The rule engine, cost model, and tiers
Analysis runs the parsed architecture through an in-process rule engine — roughly sixty rules spread across the six Well-Architected pillars (Security, Reliability, Performance Efficiency, Cost, Operational Excellence, Sustainability). Each rule returns pass/fail, severity, and the affected services, which roll up into per-pillar scores and an overall number. On Pro and above, Bedrock generates targeted recommendations for the failed rules — “move the RDS to a private subnet,” “add Multi-AZ,” “put ElastiCache in front of the database” — grounded in the same JSON the rules evaluated, so the advice never talks about a resource the architecture doesn’t contain.

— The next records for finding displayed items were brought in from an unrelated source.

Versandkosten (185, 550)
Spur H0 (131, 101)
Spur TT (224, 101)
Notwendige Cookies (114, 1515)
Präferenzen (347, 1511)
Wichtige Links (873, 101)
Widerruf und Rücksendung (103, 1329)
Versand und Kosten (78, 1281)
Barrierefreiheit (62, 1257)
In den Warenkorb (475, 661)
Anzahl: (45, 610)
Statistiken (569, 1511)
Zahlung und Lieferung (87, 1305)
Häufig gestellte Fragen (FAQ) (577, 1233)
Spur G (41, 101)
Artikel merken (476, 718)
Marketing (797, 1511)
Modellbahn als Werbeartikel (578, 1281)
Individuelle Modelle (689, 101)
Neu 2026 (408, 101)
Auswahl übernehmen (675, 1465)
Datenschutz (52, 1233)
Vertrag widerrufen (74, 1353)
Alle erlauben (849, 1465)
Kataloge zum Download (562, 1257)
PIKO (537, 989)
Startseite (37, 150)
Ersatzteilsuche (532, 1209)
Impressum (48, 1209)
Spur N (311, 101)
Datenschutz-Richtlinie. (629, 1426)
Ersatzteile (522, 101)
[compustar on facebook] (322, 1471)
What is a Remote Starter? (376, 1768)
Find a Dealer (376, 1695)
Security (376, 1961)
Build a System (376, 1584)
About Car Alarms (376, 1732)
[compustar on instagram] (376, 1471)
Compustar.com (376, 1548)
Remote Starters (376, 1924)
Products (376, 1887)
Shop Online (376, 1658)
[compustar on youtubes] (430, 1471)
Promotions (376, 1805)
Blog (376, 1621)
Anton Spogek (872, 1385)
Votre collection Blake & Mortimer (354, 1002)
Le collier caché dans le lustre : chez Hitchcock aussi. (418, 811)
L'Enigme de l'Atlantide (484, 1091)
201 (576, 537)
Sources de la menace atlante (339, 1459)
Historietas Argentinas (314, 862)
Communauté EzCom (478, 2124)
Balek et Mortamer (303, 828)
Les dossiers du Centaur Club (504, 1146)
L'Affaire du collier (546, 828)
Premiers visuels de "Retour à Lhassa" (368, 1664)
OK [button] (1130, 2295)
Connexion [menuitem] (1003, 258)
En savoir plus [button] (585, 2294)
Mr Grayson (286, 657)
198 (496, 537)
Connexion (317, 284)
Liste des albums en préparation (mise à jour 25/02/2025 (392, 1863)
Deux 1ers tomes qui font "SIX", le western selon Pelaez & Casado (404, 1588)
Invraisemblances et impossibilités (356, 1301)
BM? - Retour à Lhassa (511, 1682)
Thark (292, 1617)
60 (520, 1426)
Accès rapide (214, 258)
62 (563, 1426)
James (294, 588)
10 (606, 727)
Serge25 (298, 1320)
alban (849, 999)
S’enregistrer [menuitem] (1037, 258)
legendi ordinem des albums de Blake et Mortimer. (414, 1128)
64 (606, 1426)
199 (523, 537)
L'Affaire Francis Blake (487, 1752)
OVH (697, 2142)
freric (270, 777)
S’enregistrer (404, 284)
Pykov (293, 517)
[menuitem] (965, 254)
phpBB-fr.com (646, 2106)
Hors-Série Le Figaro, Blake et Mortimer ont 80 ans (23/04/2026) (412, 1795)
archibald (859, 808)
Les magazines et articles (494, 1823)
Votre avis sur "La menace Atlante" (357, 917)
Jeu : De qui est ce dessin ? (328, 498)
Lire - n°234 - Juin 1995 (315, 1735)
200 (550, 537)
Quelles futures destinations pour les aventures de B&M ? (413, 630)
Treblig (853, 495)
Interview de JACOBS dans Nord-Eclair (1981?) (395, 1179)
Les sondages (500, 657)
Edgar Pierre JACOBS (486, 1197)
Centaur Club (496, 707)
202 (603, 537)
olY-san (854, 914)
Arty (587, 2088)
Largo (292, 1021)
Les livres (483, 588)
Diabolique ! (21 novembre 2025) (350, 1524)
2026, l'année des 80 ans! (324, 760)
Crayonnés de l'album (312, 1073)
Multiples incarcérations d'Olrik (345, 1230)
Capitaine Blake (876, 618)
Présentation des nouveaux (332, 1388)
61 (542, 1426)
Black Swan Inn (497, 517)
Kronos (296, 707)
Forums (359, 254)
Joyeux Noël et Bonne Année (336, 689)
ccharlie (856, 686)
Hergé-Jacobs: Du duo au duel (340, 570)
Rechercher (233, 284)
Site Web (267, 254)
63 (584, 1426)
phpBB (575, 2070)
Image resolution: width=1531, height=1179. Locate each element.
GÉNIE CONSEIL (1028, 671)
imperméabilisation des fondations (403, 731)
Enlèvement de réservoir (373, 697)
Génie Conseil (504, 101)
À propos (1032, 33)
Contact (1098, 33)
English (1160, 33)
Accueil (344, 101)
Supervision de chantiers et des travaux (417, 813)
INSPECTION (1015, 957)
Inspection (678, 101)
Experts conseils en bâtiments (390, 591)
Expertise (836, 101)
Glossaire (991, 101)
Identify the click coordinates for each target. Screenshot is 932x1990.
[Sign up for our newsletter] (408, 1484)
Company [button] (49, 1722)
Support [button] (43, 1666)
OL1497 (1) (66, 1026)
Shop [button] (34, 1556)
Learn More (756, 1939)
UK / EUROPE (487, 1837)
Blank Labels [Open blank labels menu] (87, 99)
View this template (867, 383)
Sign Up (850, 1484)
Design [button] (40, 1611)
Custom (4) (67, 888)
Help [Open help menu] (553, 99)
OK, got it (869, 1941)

Cost estimation is a built-in pricing map across roughly eighteen service types (EC2, RDS, ALB, DynamoDB, S3, Lambda, CloudFront, ElastiCache, NAT Gateway, ECS, EKS, API Gateway, and so on) rather than a live Price List API call — the map is good enough for ballpark comparisons and avoids a whole class of latency and quota problems. Multi-AZ doubles RDS, NAT Gateway is flagged explicitly as a hidden cost, and cross-AZ data transfer, CloudWatch log ingestion, and ALB LCU charges show up as separate line items. The same pass surfaces savings suggestions — Reserved Instances, VPC endpoints over NAT, DynamoDB provisioned capacity, Lambda power-tuning — so the user gets a rightsizing shortlist, not just a total. A one-click PDF report stitches the diagram, scorecard, top recommendations, and cost line items into a single multi-page export.
Access is tiered. Free gets three analyses a month with the diagram and scorecard only. Pro (€29) lifts the cap to twenty-five and unlocks the cost estimate, AI-powered recommendations, and PDF export. Team (€79) pushes it to a hundred with a shared workspace. Usage is tracked per-user per-month in DynamoDB and enforced server-side in the Analysis Lambda; Pro and Team allow metered overage, Free hard-blocks at the limit.